Season two landed on Netflix on Friday – eight glorious episodes of romance, lust, spats, posh furniture and vertigo-inducing wigs.
The brooding Duke of Hastings (Rege-Jean Page, the reason most people watched) is absent, but don’t panic. You’ll have forgotten him within five minutes.
Season two follows Lord Anthony Bridgerton (Jonathan Bailey), the eldest sibling and Viscount, as he sets out to find a wife.
He’s driven only by family duty and has impossible standards. “I do not need feeling,” he says.
“What I need is what I have, and that is a list: tolerable, dutiful, suitable enough hips for child-bearing and at least half a brain.”
Ooh Viscount, you had me at tolerable…
Unsurprisingly, his speed dating through the local corset set ends only in frustration.
Too boring, doesn’t read, bad dancer etc.
Then of course, in a tale as old as time, he runs into a mysterious, beautiful woman who vanishes on horseback into the woods without giving her name.
This is basically Cinderella.
Within ten minutes there’s a ball, obviously, and they catch sight of each other.
Except that, in a detour from the fairytale, Mystery Woman (Kate, played by Simone Ashley) has no interest in Lord Bridgerton whatsoever.
“Your character is as deficient as your horsemanship,” she scoffs. Drop the mic. Exit stage left.
So now of course he wants her. Kate meanwhile really, really doesn’t want a husband.
So how many episodes before they have sex in a lavish four-poster? Five is my bet.
However, Kate’s sister Edwina (Charithra Chandran) is in the market for a man and the handsome Viscount will do nicely. It’s about to get complicated.
In the meantime, Penelope (Nicola Coughlan), having been revealed as the anonymous gossip merchant Lady Whistledown (still voiced by Julie Andrews, thank god), struggles to sneak around writing her newsletters.

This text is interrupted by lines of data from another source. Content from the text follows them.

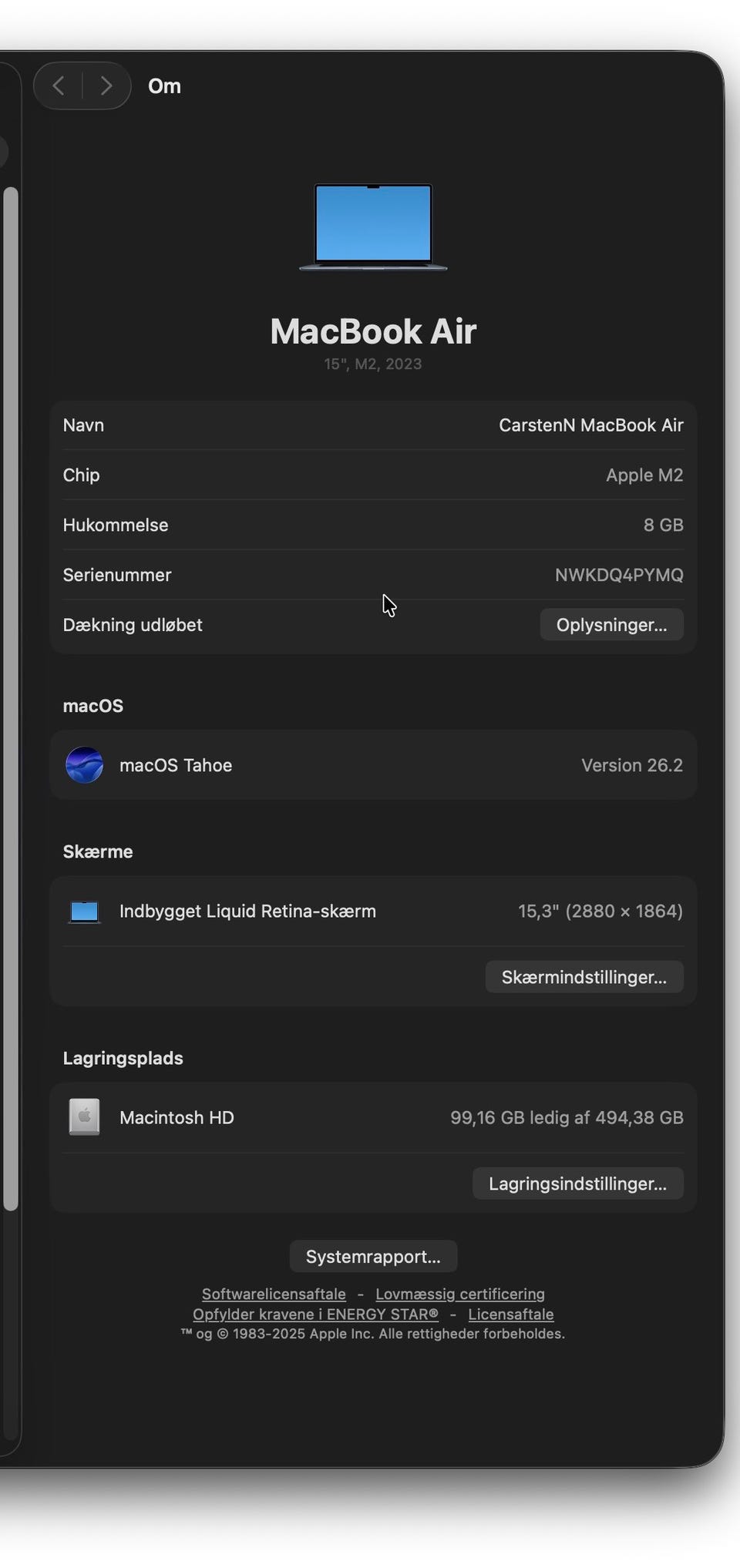Click the macOS Version 26.2 text
This screenshot has height=1568, width=740.
click(x=631, y=765)
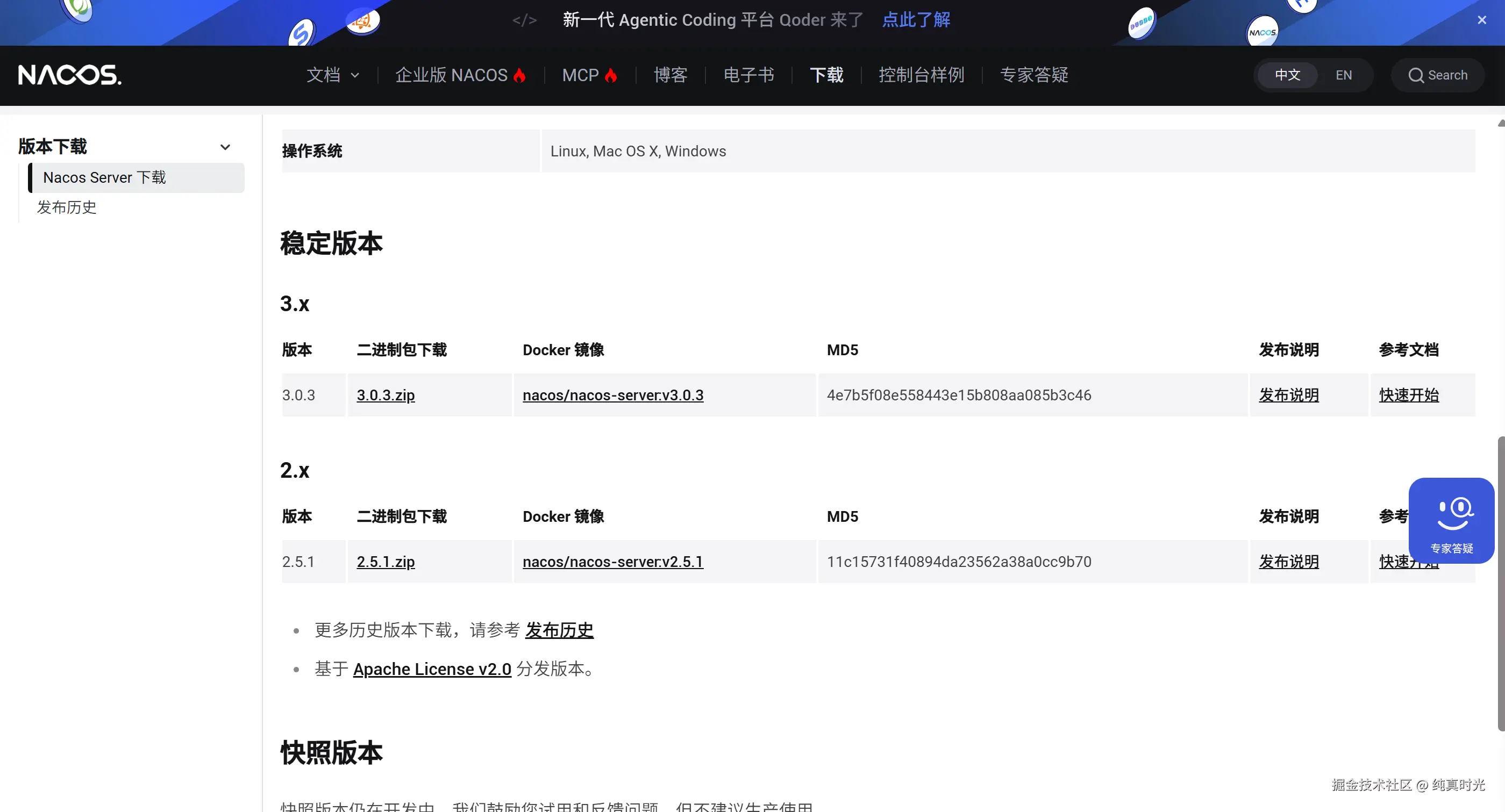Download the 3.0.3.zip binary package
The height and width of the screenshot is (812, 1505).
point(385,395)
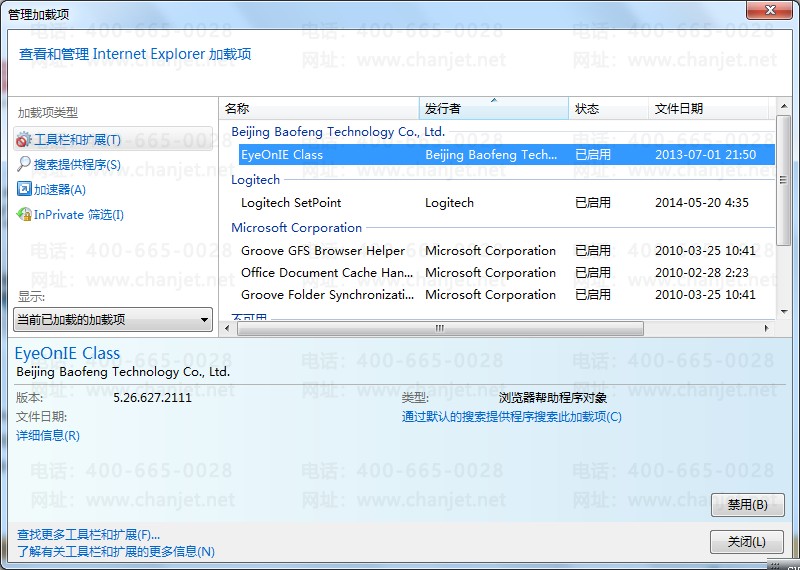Sort add-ons by 名称 column header
This screenshot has height=570, width=800.
tap(318, 108)

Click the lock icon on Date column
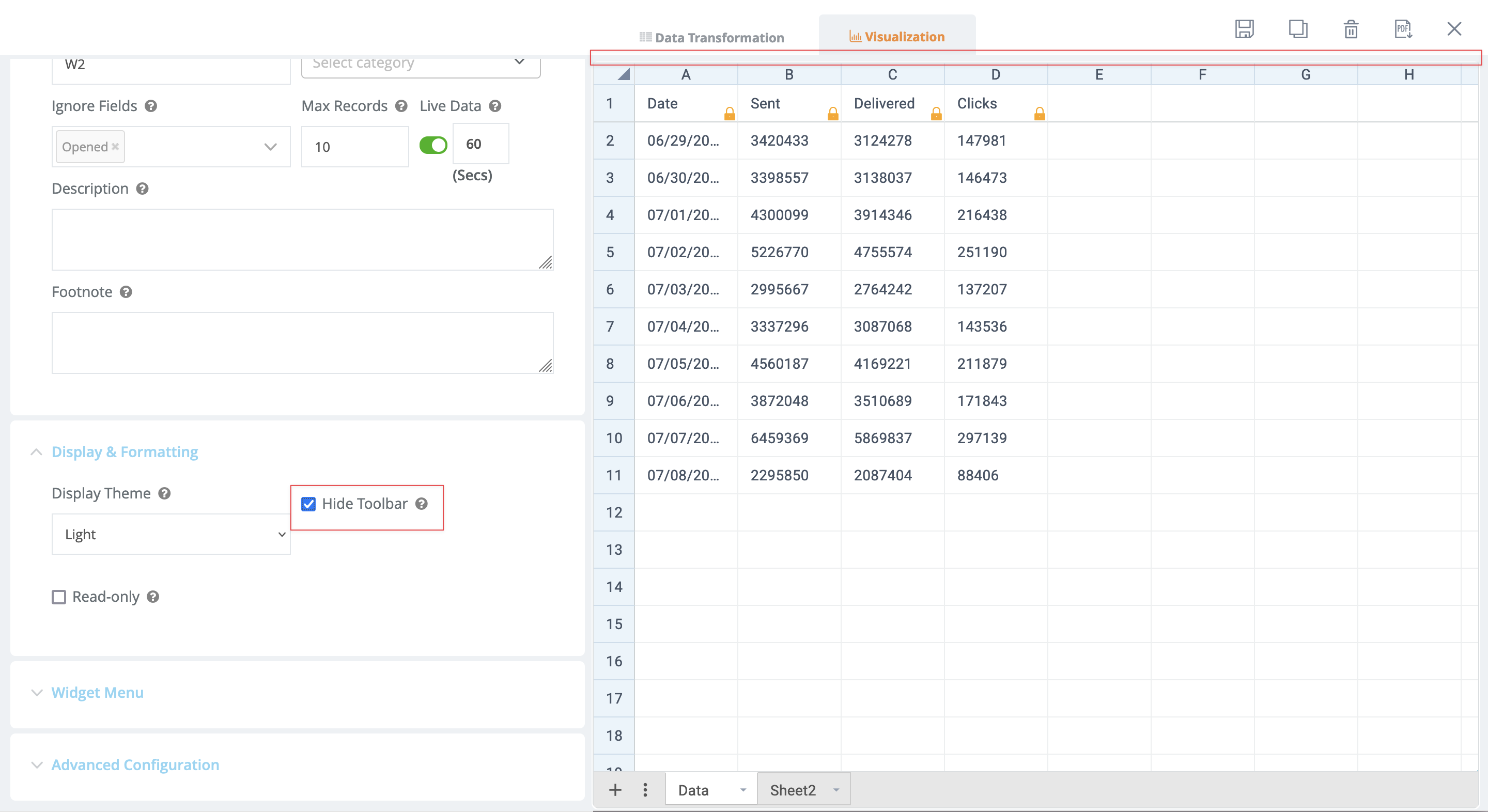pyautogui.click(x=730, y=113)
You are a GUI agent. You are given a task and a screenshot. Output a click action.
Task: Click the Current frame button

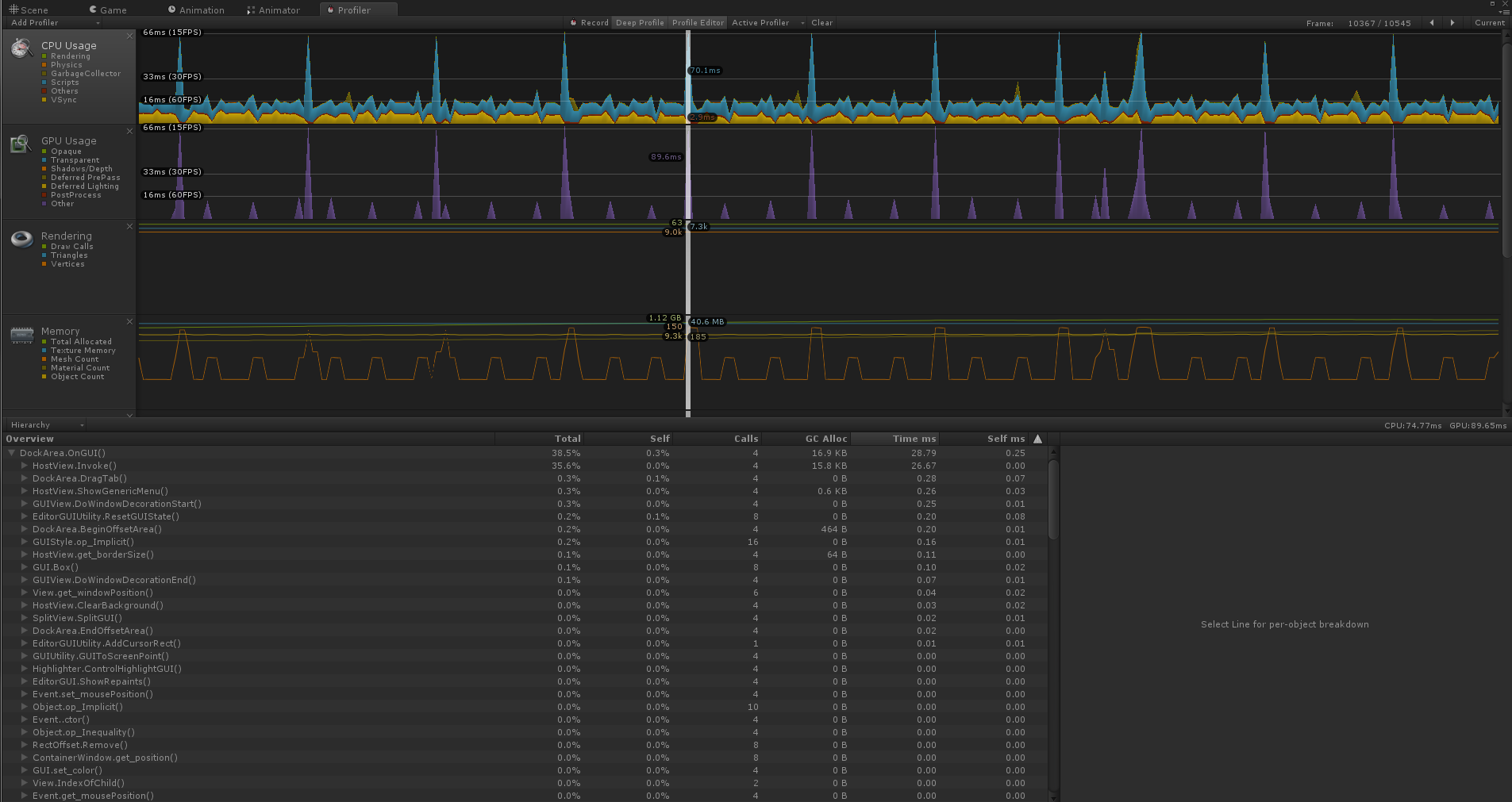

Turns out people get suspicious if you start bulk-buying quills.
It’s all so glossy and predictable, but I’m fully absorbed in this shiny world of beautiful people.
From the lavish set pieces – the races! the balls! – to the orchestral covers of modern hits, the sumptuous costumes and the classic enemies-to-lovers plot, this is a most suitable regency affair.